#### Document extract:
====================
Although the tank has been running for 6 months, something has wiped out your bacteria colony or you wouldn't have ammonia. Have you recently used any type of medication in the tank. Quite a few of them will kill the bacteria colony. You say you have 2 filters in the tank. What type/size are they? If one is considerabley stronger than the other, then changing the stronger one would have removed a larger protion of you bacteria that the tank could stand.
As mentioned, all you can do is water changes until the tank cycles again. I would do a large 75% water change (what is the pH of your tap water?) to get the ammonia down as low as possible and then do smaller 25% WCs 2 to 4 times a day until you get the ammonia down below .25ppm. The reason I asked aboout your pH is that if the tap pH is considerably higher than the tank pH of 6.0 (could it possibly be lower and that is as low as your test kit goes), then a large water change could change the pH too much and would therefore not be a good idea. If that is the case, you should just do 25% water changes every 4 to 6 hours until you get the levels down.
The one positive point to your low pH at this point is that ammonia is almost non-toxic at a pH leel that low so in that sense it isn't bad. Most of the fish you have except the mollies would actually be quite at home with a pH of 6.0. And all of them can adapt to it. If you do want to raise it, get a piece of tufa rock and place it in the tank. It will raise it naturally and keep it up.
====================
#### Data extract:

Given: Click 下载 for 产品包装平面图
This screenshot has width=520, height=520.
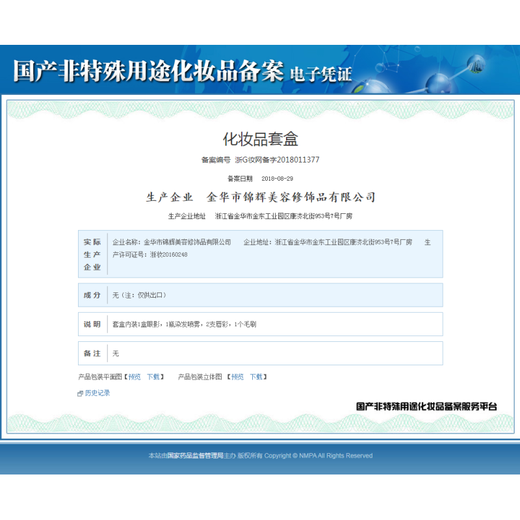Looking at the screenshot, I should tap(154, 377).

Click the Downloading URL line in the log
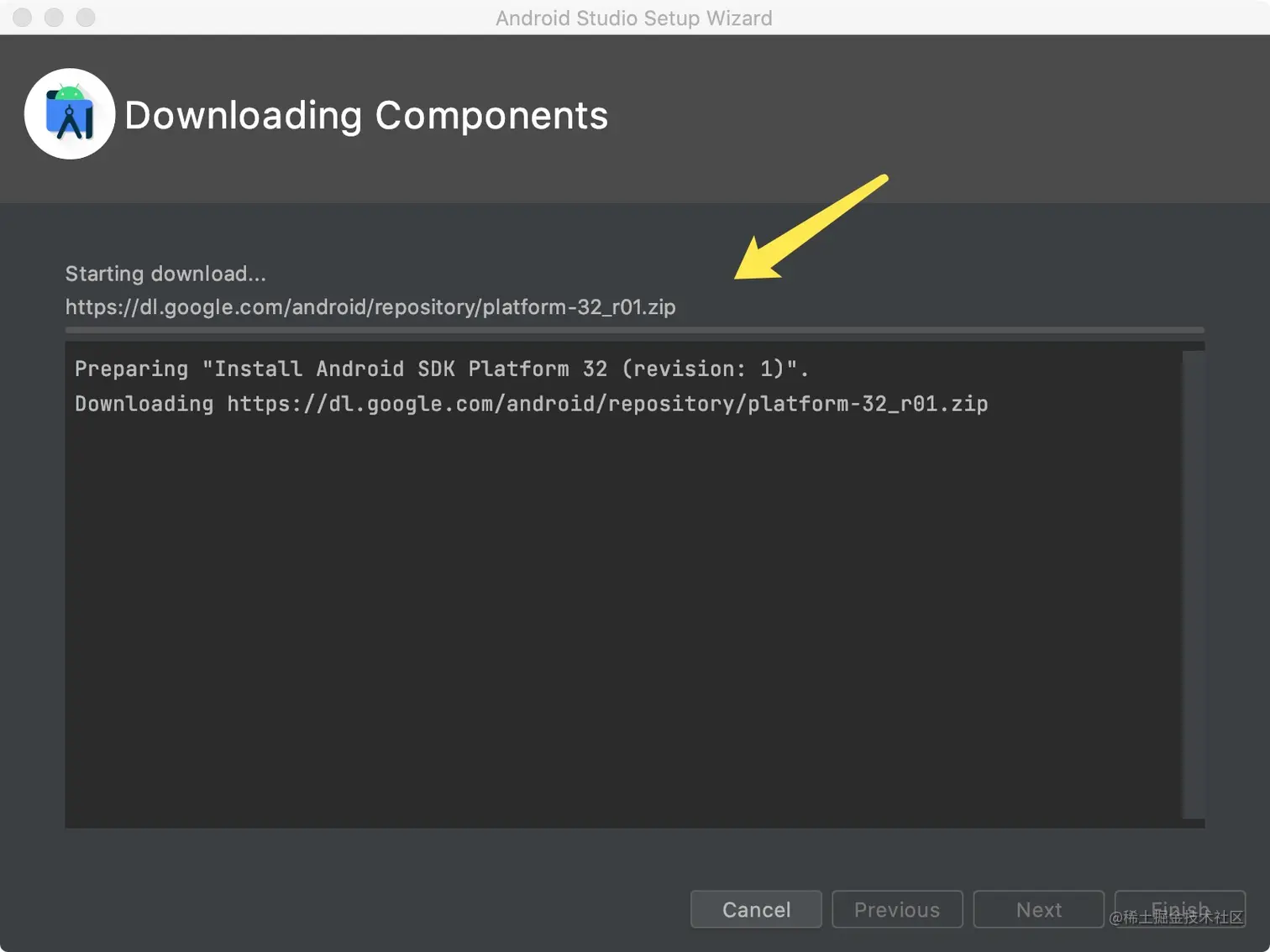532,404
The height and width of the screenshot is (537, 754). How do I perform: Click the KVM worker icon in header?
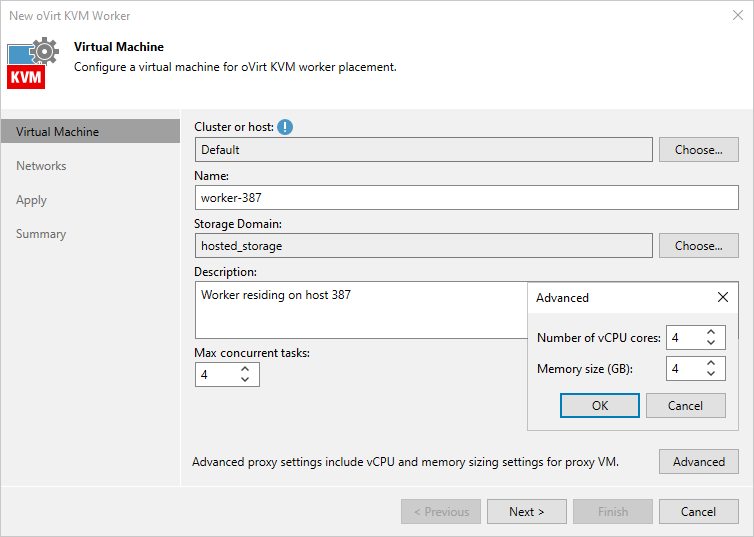27,63

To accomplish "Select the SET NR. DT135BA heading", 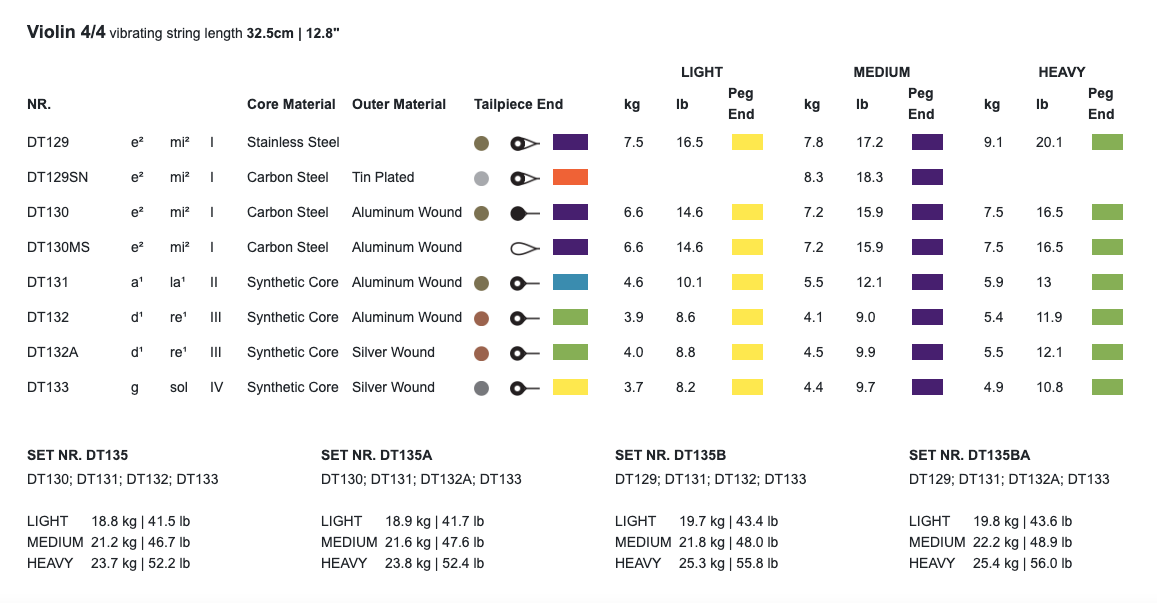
====================
#### Brief:
Translate this sentence from the reply about aquarium ammonia into Spanish: "As mentioned, all you can do is water changes until the tank cycles again." The records have no connection to the reply about ammonia in an aquarium.

#### Solved exercise:
Como se mencionó, lo único que puede hacer son cambios de agua hasta que el acuario vuelva a completar su ciclo.